Could you return every one of the entries below word for word, leaving out the pictures?

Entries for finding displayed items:
↓
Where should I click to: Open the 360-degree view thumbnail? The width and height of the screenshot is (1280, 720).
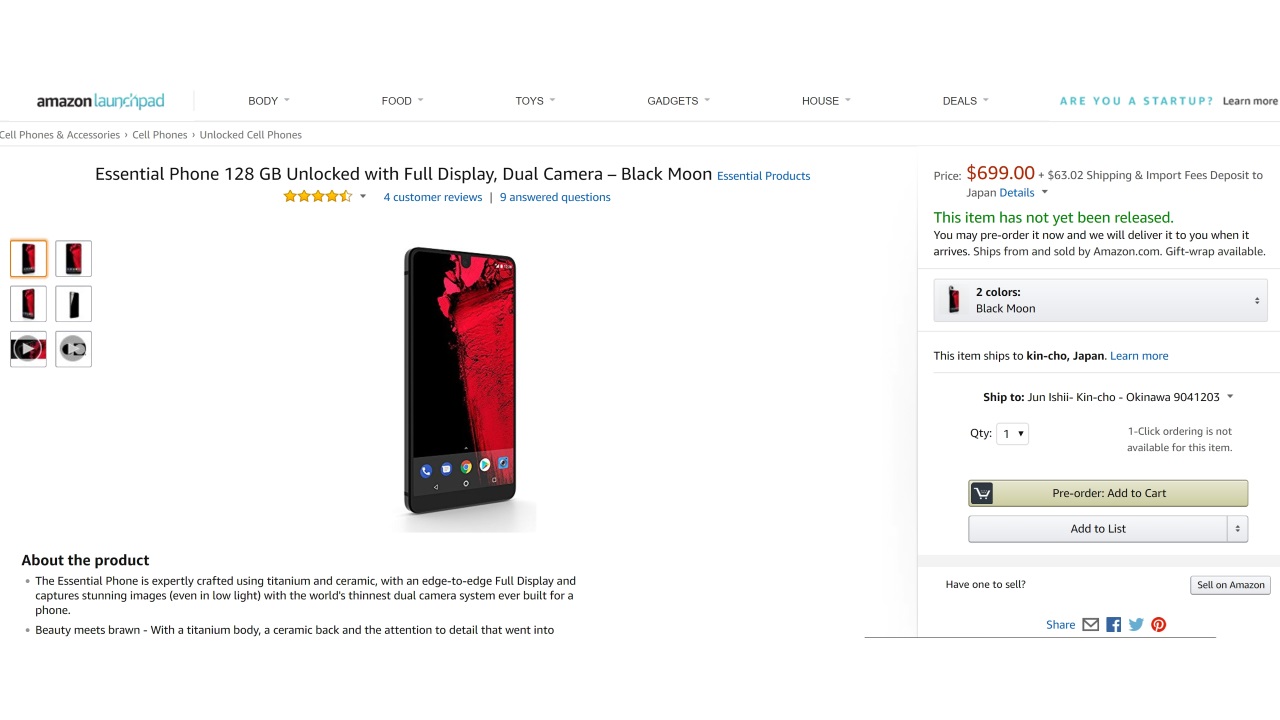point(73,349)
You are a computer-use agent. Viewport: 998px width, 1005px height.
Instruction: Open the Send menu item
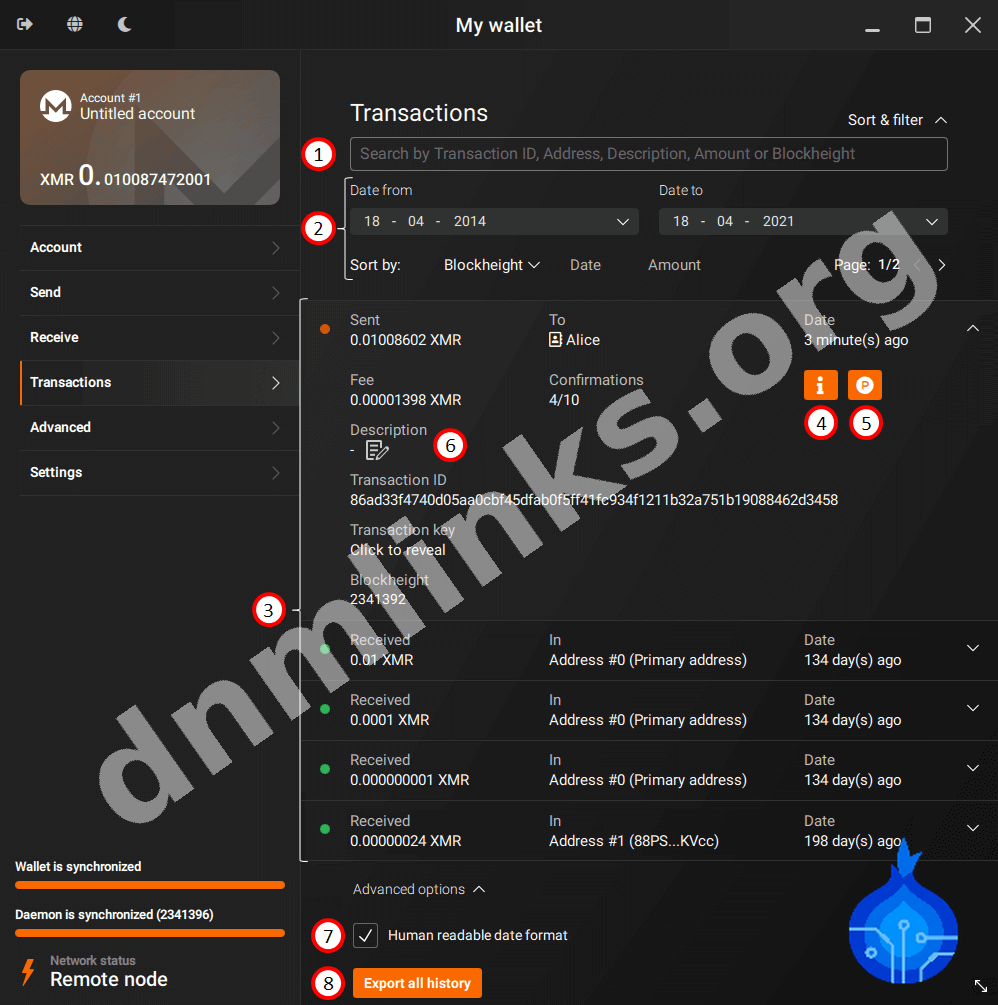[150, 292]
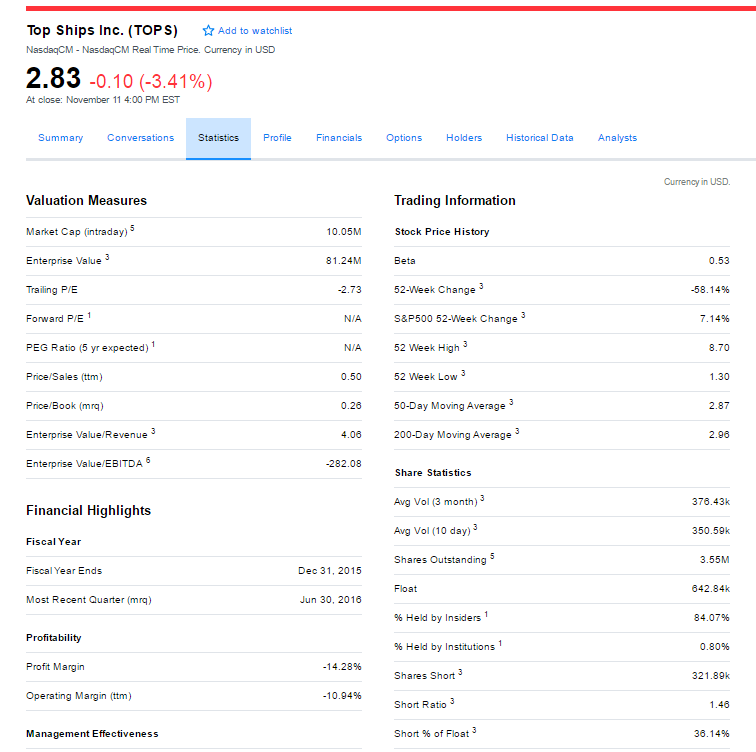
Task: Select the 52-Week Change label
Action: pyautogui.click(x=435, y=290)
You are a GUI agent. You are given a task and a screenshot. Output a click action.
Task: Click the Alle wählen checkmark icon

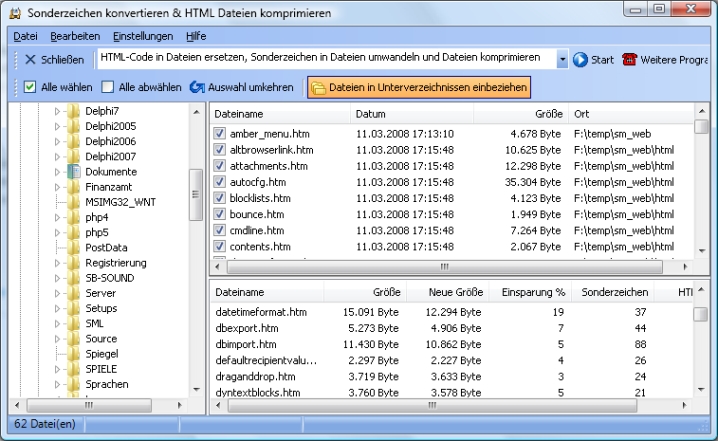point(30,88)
↑
**FULL SOLUTION:**
Where should I click to: Open the 360-degree view thumbnail? The width and height of the screenshot is (1280, 720).
point(73,349)
You are a computer-use agent. Viewport: 998px width, 1005px height.
Instruction: Open the Send menu item
[150, 292]
Task: Select the 52-Week Change label
Action: pyautogui.click(x=435, y=290)
You are a GUI agent. You are given a task and a screenshot. Output a click action.
Task: Click the Alle wählen checkmark icon

point(30,88)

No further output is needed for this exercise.